[Opening Records for this exercise section]

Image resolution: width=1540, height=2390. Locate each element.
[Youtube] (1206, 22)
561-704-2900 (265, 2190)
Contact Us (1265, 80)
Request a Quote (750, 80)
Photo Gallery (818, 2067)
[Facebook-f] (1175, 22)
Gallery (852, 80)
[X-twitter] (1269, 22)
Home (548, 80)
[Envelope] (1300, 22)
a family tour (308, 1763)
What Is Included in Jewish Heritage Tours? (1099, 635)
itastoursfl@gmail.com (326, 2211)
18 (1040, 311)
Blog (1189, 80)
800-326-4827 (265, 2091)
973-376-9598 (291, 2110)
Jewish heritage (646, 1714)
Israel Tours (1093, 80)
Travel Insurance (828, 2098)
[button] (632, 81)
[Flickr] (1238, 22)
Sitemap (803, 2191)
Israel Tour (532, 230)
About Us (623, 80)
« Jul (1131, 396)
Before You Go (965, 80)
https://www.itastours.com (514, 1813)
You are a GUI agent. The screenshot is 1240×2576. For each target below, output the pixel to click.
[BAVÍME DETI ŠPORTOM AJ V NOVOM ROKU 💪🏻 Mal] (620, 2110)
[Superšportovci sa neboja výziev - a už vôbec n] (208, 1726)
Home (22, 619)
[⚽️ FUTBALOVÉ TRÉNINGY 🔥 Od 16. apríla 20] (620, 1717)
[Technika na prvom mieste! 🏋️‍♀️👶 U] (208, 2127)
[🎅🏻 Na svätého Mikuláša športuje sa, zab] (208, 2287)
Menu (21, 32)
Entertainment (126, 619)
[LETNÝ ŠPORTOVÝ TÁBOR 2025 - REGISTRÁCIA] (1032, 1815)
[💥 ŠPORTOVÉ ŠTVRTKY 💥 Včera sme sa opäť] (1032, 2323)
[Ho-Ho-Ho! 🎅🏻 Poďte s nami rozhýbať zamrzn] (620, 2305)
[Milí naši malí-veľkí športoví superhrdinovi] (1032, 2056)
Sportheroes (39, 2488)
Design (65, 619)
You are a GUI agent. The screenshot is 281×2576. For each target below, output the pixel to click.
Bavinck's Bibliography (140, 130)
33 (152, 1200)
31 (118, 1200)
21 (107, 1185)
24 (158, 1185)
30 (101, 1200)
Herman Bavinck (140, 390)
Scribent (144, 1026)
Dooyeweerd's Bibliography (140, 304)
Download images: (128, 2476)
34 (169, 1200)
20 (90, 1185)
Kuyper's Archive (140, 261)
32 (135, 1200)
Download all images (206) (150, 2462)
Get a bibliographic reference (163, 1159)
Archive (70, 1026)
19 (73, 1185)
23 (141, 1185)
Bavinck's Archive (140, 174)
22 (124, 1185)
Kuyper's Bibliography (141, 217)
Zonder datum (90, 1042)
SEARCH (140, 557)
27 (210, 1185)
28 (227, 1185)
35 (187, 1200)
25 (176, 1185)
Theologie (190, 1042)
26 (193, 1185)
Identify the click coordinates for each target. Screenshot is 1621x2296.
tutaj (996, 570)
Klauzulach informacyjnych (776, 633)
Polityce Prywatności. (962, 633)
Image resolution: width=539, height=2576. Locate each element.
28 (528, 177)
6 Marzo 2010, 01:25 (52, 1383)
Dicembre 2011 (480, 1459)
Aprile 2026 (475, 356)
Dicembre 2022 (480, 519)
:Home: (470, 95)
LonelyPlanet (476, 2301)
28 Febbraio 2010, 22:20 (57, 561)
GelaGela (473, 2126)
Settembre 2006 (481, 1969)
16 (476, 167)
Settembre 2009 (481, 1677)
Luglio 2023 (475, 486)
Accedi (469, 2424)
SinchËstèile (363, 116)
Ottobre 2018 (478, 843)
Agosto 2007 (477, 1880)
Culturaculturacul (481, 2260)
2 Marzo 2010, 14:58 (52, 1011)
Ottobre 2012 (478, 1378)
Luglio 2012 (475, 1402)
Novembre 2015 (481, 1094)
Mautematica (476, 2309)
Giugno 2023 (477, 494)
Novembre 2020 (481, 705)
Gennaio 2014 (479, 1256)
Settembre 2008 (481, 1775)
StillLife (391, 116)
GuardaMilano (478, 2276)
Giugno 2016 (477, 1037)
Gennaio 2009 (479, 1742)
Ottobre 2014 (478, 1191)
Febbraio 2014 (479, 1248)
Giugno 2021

[Closing Records for this exercise section]

Problem requirements:
Copy out each line of the data where the string "height" appears.

Written solution:
Image resolution: width=1540, height=2390. Locate each element.
Image resolution: width=539, height=2576. Locate each element.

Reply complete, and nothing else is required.